FRAGMENTO SELECCIONADO.
◇ ◇ ◇ ◇ ◇
Acerca de nuestras esposas, madres, abuelas, hermanas y de otras mujeres importantes de nuestra vida, el presidente Hinckley dijo: “De todas las creaciones del Todopoderoso, no hay ninguna que sea más inspiradora que una bella hija de Dios que vive una vida virtuosa con el entendimiento de por qué debe hacerlo, que honra y respeta su cuerpo como algo sagrado y divino, que cultiva su mente y que constantemente ensancha el horizonte de su inteligencia, que nutre su espíritu con verdad sempiterna”1.

Por diseño divino, la mujer es fundamentalmente diferente del hombre en muchas formas2. Ella es compasiva y se interesa por quienes la rodean; sin embargo, esa naturaleza compasiva puede llegar a ser abrumadora para aquellas mujeres que encuentran más para hacer de lo que ellas son capaces de realizar, aun con la ayuda del Maestro. Algunas se desalientan porque sienten que no hacen todo lo que deberían. Creo que ése es el sentimiento que experimentan muchas mujeres dignas, eficientes y devotas de la Iglesia.
◇ ◇ ◇ ◇ ◇
DATOS MOSTRADOS.

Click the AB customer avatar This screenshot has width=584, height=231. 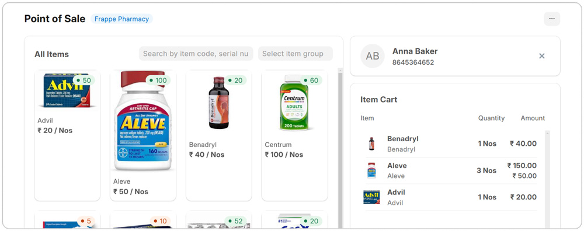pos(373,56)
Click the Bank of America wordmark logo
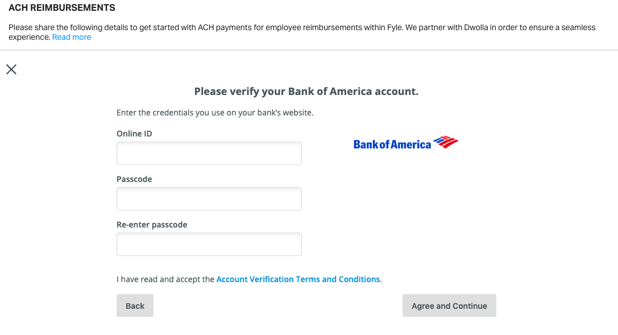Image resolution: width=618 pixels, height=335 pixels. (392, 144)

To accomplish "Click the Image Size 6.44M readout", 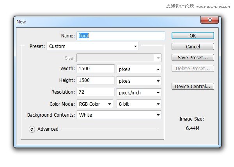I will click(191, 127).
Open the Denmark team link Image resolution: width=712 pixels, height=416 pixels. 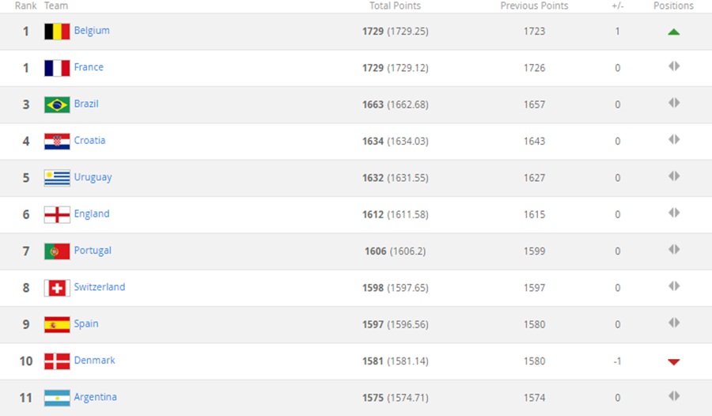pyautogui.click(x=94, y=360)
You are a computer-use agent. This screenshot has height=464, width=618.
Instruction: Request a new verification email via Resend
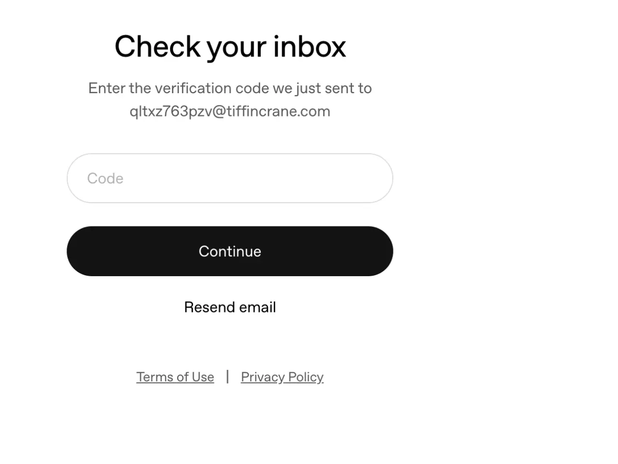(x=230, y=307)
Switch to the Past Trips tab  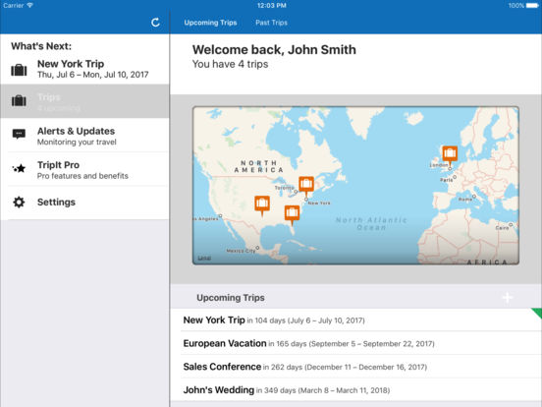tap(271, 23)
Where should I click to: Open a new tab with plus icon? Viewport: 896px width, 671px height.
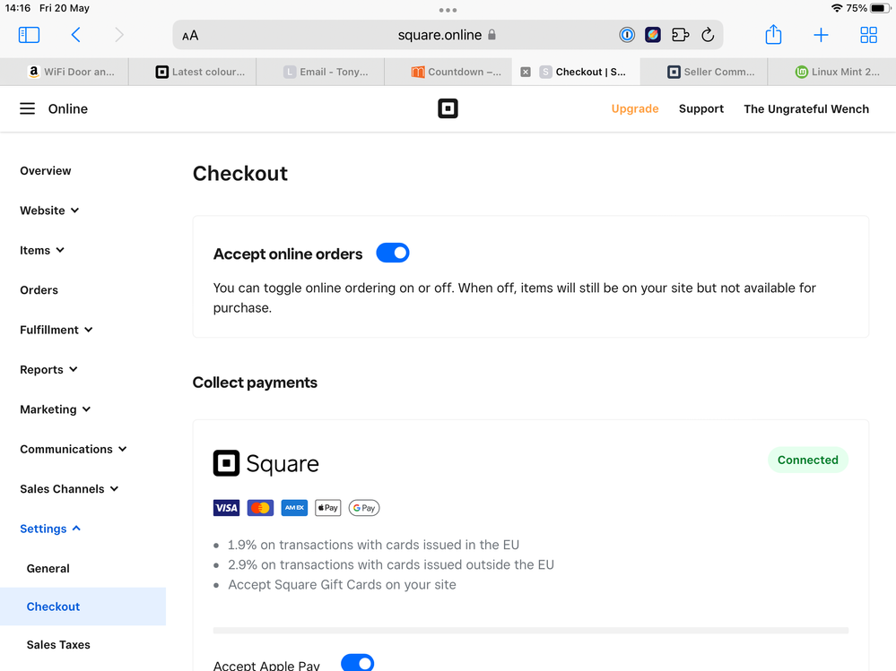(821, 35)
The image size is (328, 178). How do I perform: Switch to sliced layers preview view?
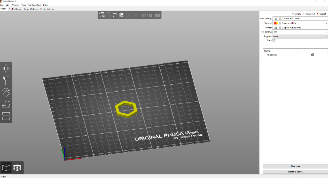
◇ ◇ ◇ ◇ ◇
COMPRUEBA TU COMPRENSIÓN.
• 1. Responde estas preguntas sobre el fragmento acerca de las mujeres:
(a) ¿Quién es el autor de la cita del primer párrafo?
(b) Según esa cita, ¿cómo honra y respeta su cuerpo una bella hija de Dios?
(c) ¿Por qué se desalientan algunas mujeres, según el segundo párrafo?
• 2. Prosigue el fragmento sobre las mujeres desde la última oración mostrada.
Los datos proceden de otra fuente.

CONJUNTO DE RESPUESTAS.
• 1.
(a) El presidente Hinckley.
(b) Como algo sagrado y divino.
(c) Porque sienten que no hacen todo lo que deberían.

• 2.
Por lo tanto, como esposo o hijo, expresa gratitud por lo que tu esposa y madre hacen por ti. Expresa tu amor y tu gratitud a menudo; eso hará que la vida de muchas hijas del Padre Celestial, que rara vez escuchan un comentario de elogio y a quienes no se les agradece la infinidad de cosas que hacen, sea más plena y agradable. Como esposo, cuando sientas que tu esposa necesita aliento, abrázala y dile cuánto la amas. Que cada uno de nosotros sea siempre cariñoso y agradecido con las mujeres especiales que enriquecen nuestra vida.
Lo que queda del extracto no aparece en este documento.